Click on an element returned by selector. If all is true, all matching elements are clicked. If all is false, only the first returned value is clicked.

Wait for then click

{
  "waitForThenClick": ElementSelector,
  "timeout": 1000,
  "all": true | false
}

Combines waitFor and click.

Unconditional wait

{
  "wait": 1000,
}

Wait for the specified number of milliseconds.

Hide

{
  "hide": "CSS selector",
  "method": "display" | "opacity"
}

Hide the elements matched by the selectors. method defines how elements are hidden: "display" sets display: none, "opacity" sets opacity: 0. Method is "display" by default. Note that only a single string CSS selector is supported here, not an array.

Eval

{
  "eval": "SNIPPET_ID"
}

Evaluates a code snippet in the context of the page. The rule is considered successful if it evaluates to a truthy value. Snippets have to be explicitly defined in snippets.ts. Eval rules are not 100% reliable because they can be affected by the page scripts, or blocked by a CSP policy on the page. Therefore, they should only be used as a last resort when none of the other rules are sufficient.

Conditionals

{
  "if": { "exists": ElementSelector },
  "then": [
    { "click": ".button1" },
    { "click": ".button3" }
  ],
  "else": [
    { "click": ".button2" }
  ]
}

Allows to do conditional branching in JSON rules. The if section can contain either a "visible" or "exists" rule. Depending on the result of that rule, then or else sequences will be executed. else section is optional. The "if" rule is considered successful as long as all rules inside the chosen branch are successful.
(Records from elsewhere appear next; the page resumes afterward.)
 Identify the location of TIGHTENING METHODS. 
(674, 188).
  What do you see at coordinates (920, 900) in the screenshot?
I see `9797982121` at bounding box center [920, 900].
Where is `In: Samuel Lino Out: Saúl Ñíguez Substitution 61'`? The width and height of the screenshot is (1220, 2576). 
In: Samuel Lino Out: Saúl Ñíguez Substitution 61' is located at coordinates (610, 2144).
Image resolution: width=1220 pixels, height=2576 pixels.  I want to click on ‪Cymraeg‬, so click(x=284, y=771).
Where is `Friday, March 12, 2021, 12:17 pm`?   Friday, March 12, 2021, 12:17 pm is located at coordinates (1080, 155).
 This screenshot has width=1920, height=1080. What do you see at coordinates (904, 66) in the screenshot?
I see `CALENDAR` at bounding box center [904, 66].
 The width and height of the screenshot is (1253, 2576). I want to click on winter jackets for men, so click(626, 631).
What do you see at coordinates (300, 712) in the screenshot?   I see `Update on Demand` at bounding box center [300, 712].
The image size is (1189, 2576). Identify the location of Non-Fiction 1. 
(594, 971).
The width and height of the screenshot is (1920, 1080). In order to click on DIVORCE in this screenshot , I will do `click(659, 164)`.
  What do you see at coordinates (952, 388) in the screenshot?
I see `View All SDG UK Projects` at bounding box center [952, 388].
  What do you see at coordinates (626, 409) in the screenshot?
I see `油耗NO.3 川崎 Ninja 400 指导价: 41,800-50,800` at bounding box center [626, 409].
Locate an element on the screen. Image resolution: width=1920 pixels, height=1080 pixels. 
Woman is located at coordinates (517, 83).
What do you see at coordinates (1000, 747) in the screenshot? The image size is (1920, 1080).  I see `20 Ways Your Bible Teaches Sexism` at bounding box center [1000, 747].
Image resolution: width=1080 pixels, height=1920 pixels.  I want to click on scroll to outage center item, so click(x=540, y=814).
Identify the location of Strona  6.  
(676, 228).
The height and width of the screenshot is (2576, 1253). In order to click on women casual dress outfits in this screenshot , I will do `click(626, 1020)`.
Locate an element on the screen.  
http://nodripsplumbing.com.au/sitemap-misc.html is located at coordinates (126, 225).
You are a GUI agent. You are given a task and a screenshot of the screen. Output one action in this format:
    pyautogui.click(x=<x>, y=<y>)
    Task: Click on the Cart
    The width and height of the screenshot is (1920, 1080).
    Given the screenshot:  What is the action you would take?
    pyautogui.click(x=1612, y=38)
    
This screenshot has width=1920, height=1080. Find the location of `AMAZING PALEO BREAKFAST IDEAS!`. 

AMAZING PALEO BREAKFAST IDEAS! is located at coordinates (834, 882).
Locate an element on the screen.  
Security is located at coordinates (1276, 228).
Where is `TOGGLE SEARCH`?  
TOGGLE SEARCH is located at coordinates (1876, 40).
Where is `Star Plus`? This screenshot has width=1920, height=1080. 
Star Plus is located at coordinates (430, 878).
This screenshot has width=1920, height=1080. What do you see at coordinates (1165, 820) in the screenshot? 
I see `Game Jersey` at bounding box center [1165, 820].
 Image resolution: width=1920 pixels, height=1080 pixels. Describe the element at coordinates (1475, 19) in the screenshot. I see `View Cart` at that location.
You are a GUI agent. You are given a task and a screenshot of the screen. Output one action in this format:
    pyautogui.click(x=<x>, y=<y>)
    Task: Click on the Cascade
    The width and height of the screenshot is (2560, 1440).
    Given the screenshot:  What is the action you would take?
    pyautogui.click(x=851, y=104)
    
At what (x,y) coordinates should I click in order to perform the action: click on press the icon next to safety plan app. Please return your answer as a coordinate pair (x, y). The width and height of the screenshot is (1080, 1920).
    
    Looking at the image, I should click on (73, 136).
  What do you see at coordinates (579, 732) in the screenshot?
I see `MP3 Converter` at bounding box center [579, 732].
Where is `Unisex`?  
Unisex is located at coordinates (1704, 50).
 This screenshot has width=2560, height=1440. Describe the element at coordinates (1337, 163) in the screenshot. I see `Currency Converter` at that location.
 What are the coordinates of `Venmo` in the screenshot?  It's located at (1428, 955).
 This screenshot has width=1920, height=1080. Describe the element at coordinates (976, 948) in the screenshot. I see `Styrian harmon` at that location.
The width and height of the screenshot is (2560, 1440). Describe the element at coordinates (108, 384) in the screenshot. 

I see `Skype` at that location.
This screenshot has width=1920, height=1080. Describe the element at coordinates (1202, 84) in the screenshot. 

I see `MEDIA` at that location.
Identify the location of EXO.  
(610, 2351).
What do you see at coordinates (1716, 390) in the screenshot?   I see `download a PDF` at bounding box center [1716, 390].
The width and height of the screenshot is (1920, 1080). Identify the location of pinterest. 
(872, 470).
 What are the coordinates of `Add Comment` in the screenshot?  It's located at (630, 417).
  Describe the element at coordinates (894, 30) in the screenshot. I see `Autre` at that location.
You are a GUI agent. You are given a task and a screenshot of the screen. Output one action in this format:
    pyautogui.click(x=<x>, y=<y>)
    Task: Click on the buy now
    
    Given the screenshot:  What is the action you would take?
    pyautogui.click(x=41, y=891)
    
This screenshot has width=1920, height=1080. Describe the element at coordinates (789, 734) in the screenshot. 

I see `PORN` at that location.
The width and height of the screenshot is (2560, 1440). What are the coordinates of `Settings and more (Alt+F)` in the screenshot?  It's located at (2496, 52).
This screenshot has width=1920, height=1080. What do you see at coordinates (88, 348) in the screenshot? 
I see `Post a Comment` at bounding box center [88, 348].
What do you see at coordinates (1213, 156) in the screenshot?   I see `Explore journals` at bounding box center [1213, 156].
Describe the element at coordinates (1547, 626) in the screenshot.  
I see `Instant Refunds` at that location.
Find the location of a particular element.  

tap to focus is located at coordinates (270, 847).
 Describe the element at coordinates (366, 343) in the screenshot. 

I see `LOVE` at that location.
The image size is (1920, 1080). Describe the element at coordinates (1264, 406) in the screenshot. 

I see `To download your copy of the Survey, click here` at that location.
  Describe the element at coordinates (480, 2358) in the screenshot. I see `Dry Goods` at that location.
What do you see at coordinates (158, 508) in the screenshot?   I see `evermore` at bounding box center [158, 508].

The other branch, as well as the result of the condition itself, do not affect the result of the whole rule.

Any

{
  "any": [
    { "exists": ".button1" },
    { "exists": ".button2" }
  ]
}

Evaluates a list of steps in order. If any return true (success), then the step returns true. If all steps return false, the any step returns false.

Optional actions

All rules can include the "optional": true to ignore failure.

API

See this document for more details on internal APIs.

License

MPLv2.

Manual Testing

To test the extension / addon with Firefox, open the about:debugging, navigate to "This Firefox" on the menu and under "Temporary Extensions" click on "Load Temporary Addon". Select the manifest.json file from the dist/firefox directory. You will need to build the extension before as described above. The extension should then be active and you can test it manually by simply visiting websites.